I know I need to learn but what

do I type into google?

Does everyone else already know …


You remember

How simple it seemed

In school

Your teacher shaped your learning

All you had to do was show up

The day planned in sturdy blocks

Topics listed in clean lines on the board

Here’s the next step

And the next

Sometimes you were bored

But if you were overwhelmed

You could raise your hand

I’m lost.

Where do I start?

Where do I start?

If I only study what I already know

What about the things I don’t know?

What if I’m missing that one

magic wand


If I raise my antenna

to take it all in

I won’t miss anything.

But what if I actually miss everything?

What if the noise

drowns out what actually matters?

Thus: The Knowledge Map

  • You know more than you think you know about where to start learning.
  • Think of your growth like a jigsaw puzzle. If you obsess on one middle piece, you might be stuck for years.
  • Instead, you start with the edges, and look for what fits. What you’re doing is giving yourself a starting place.
  • A knowledge map pins down the “you are here,” arrow and constructs a learning plan from that location.

How to Play:

  1. Brainstorm the general categories involved in this area of knowledge. For instance, in marketing, your areas might be social media, email marketing, content development. In writing, your areas might be character, plot, setting, theme.
  2. Are any of your subcategories of others? Sort accordingly until you have master categories and subcategories.
  3. Add any other key subcategories that come to mind. The more intricately you know a topic, the more subcategories that are likely relevant to you.
  4. Put your categories on a map. Tap into your intuitive thinking by assigning each category an image. Draw them or collage them––have fun with it. Perhaps “dialogue” is a well on the farm labeled “character.”
  5. Use two post-its per category and subcategory. One post-it is for knowledge or mastery. Where is your firm footing when it comes to this topic? The other post-it is for what you wonder. What would you like to know?
  6. Map the entire area of knowledge, and then step back to take a look. It may be that some categories are stage one, others are stage two, and some are stage three. Alternatively, you may have stage one, two and three within each category.
  7. Give your stages names that clearly describe their aims. For instance, your stage names may include: build foundational skills, experiment with possibilities, dive deep into specifics.
  8. Sort your questions into these stages.
  9. Figure out a plan for how to start stage one. Seek out resources specifically focused in this area.

Player’s Notes:

  • Keep the process playful. Don’t think in terms of right and wrong. The point is to figure out where you are currently, and based on that location, where your energy will be best focused next.
  • Keep the process loose. As you head into stage one, you’ll encounter new information that may change the categories or timeline. Give yourself permission to revise your plan. You’ll know if you’re sabatoging yourself and derailing the process, or if a change is genuinely needed.
  • Keep the process rule-free. Once you know a topic fits in stage three, you won’t be so overwhelmed when you encounter it in real life. If you find a podcast about stage three that you’d like to listen to while you’re in stage one, go for it! Your map isn’t a set of rules. It’s a navigation tool.

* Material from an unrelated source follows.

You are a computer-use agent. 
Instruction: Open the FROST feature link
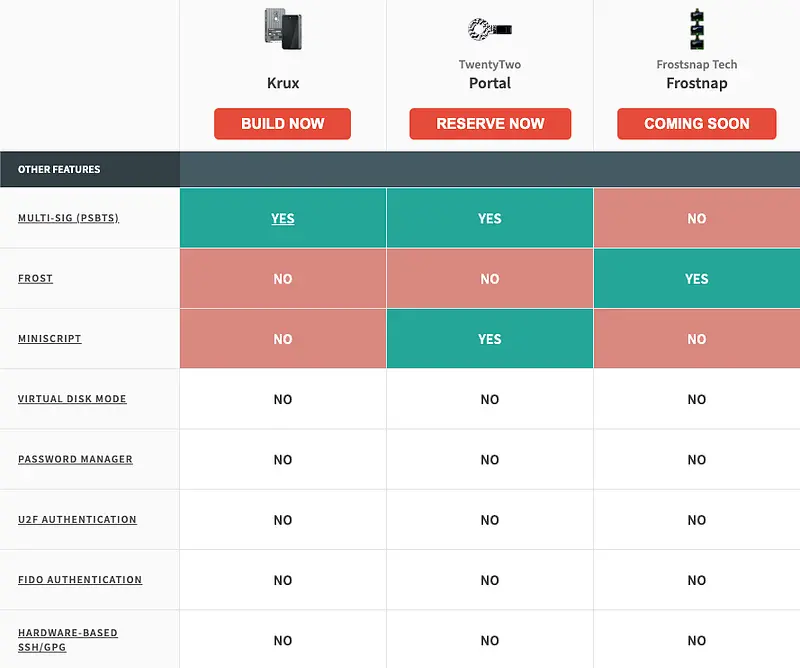click(35, 278)

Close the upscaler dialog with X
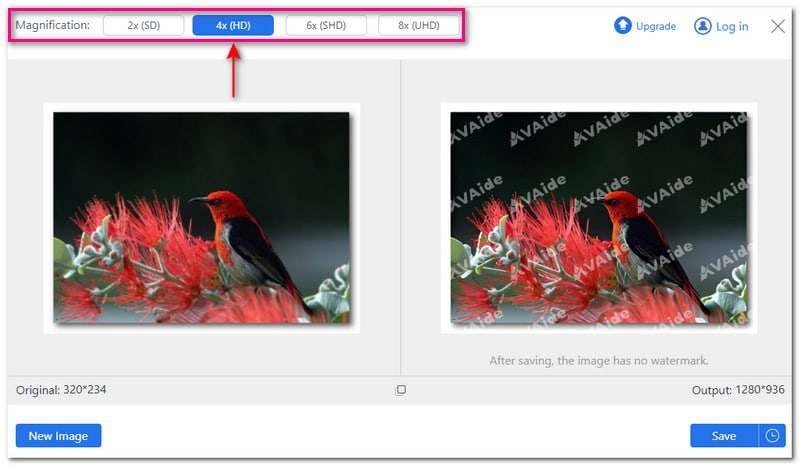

Our world is changing at an extraordinary rate. Lifelong learning is no longer optional. If we want to work, play, connect, and make a difference in the world, we need to engage with new ideas, new technologies, and new skills. It’s true that we need to stretch ourselves. True growth, however, takes time. When we choose to go deep, to learn authentically, and to build bridges from current knowledge to new concepts, we may feel like we’re going to be left behind. However, in the end, much less time is lost skittering from idea to idea, only to learn nothing. Take the time you need. Make choices, however difficult they may be. See how life becomes more settled and richer because of the decisions you have made.